Pekanbaru (Riaunews.com) – Pemerintah Kota Pekanbaru mengevaluasi pelaksanaan program 1 Aparatur Sipil Negara (ASN) 1 Rukun Warga (RW) yang telah berjalan di tengah masyarakat. Evaluasi dilakukan terhadap dua kecamatan percontohan, yakni Kecamatan Binawidya dan Kecamatan Sail.
Program yang dimulai sejak Februari 2026 ini menempatkan ASN di setiap RW untuk memberikan pelayanan langsung kepada masyarakat. Para ASN berperan sebagai perpanjangan tangan pemerintah dalam menjangkau kebutuhan warga di tingkat lingkungan.
Penjabat Sekretaris Daerah Kota Pekanbaru, Ingot Ahmad Hutasuhut, mengatakan evaluasi dilakukan untuk melihat capaian serta kendala selama pelaksanaan program.

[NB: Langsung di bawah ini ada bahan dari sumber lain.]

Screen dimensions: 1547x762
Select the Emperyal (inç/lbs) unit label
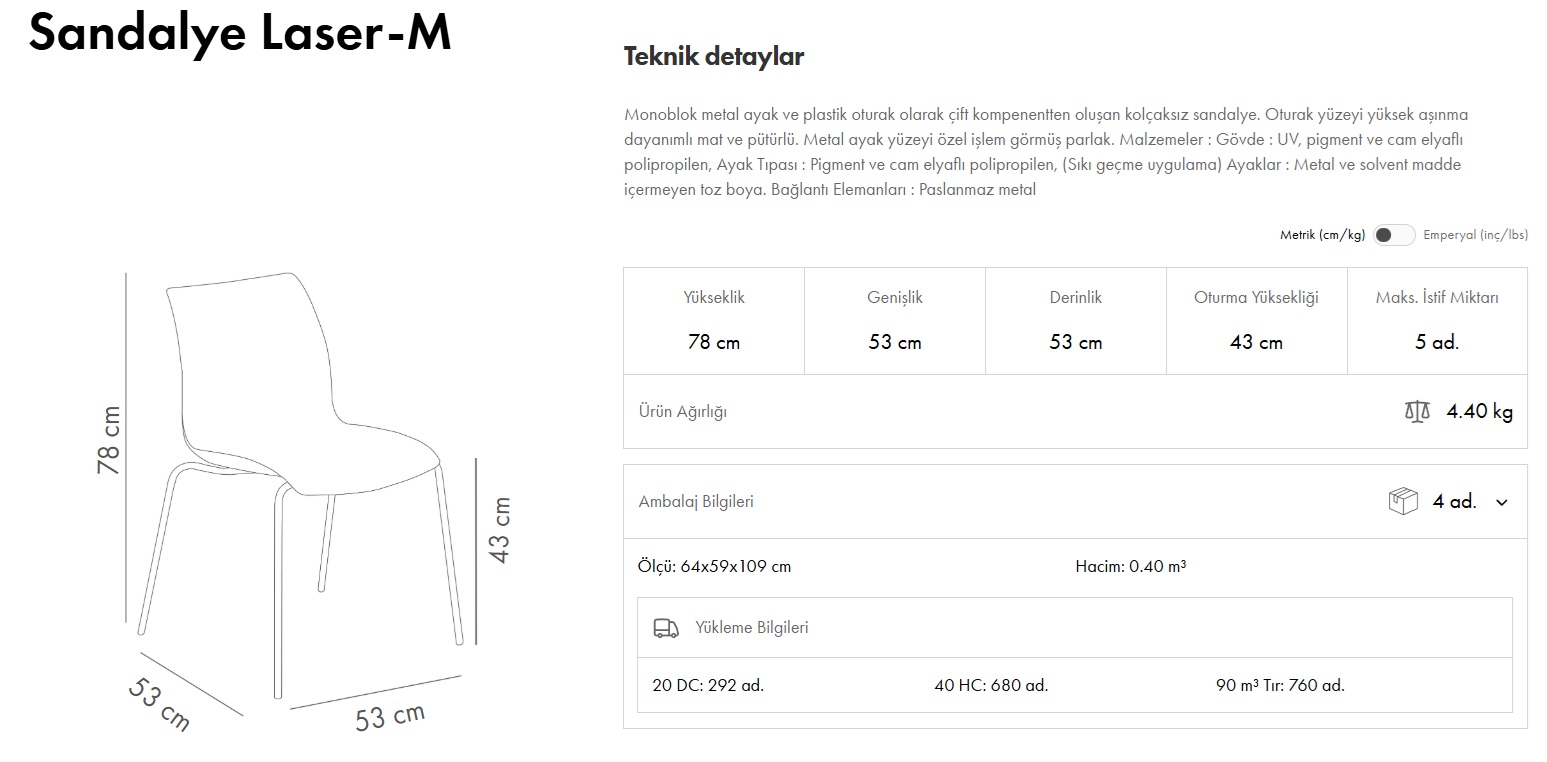tap(1475, 235)
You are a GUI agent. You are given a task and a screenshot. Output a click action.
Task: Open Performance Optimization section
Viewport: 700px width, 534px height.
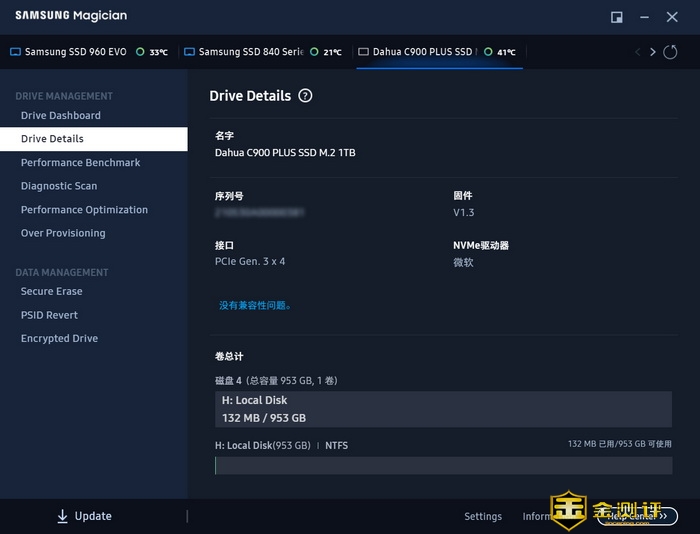point(84,210)
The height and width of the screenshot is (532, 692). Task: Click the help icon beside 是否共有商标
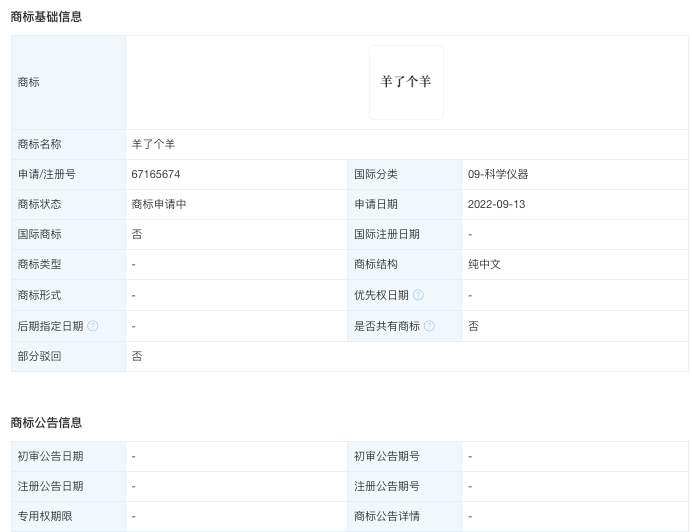pyautogui.click(x=429, y=326)
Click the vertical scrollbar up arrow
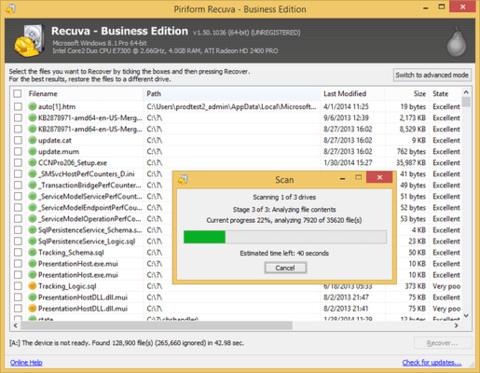Screen dimensions: 480x373 pos(466,92)
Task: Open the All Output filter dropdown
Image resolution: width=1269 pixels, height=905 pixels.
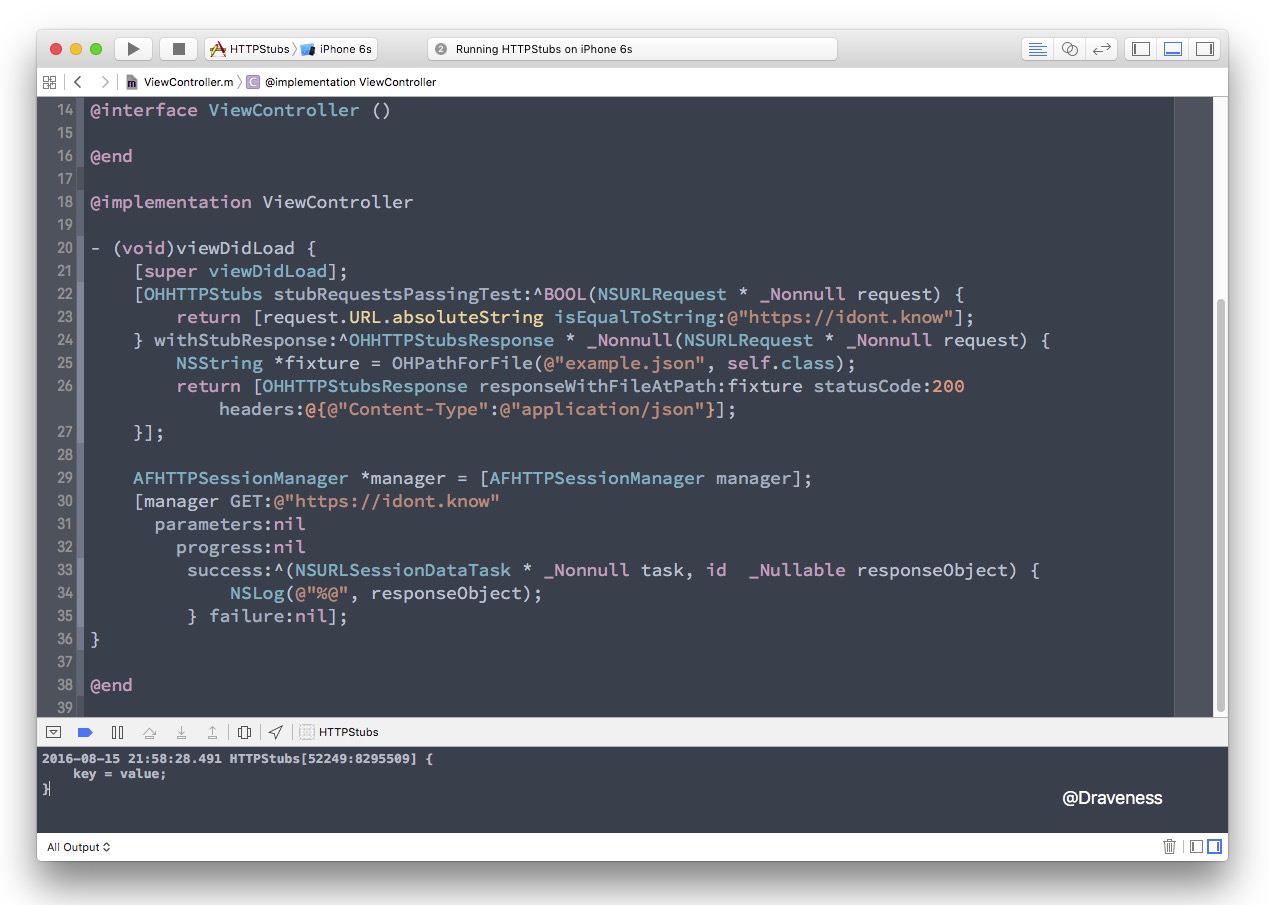Action: point(78,846)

“Kita ingin mengetahui capaian-capaian yang sudah dicapai di dua kecamatan yang menjadi pilot project ini, sekaligus mendengarkan kendala yang dihadapi,” ujarnya usai memimpin rapat evaluasi, Rabu (29/4/2026).
Perkuat Pelayanan dan Pendataan Masyarakat
Ingot menyebut, program ini masih tergolong baru sehingga membutuhkan sosialisasi lebih luas kepada masyarakat. Ia mengakui, masih ada warga yang meragukan peran ASN yang ditugaskan di lingkungan mereka.
Dalam pelaksanaannya, ASN bertugas membantu pelayanan kepada warga, termasuk melakukan survei dan pendataan di wilayah masing-masing. Data yang dikumpulkan meliputi kondisi hunian, jumlah penghuni, hingga kondisi lingkungan.
Selain itu, ASN juga berperan sebagai penanggung jawab dalam berbagai kegiatan pemerintah di tingkat RW.
“Kalau kita tahu kondisi aktual di lapangan, maka perencanaan pembangunan ke depan bisa lebih efektif dan tepat sasaran,” jelasnya.
Ia menambahkan, hasil evaluasi ini akan menjadi dasar untuk melakukan pembenahan dan penyempurnaan skema program agar ke depan dapat berjalan lebih optimal dan benar-benar dirasakan manfaatnya oleh masyarakat.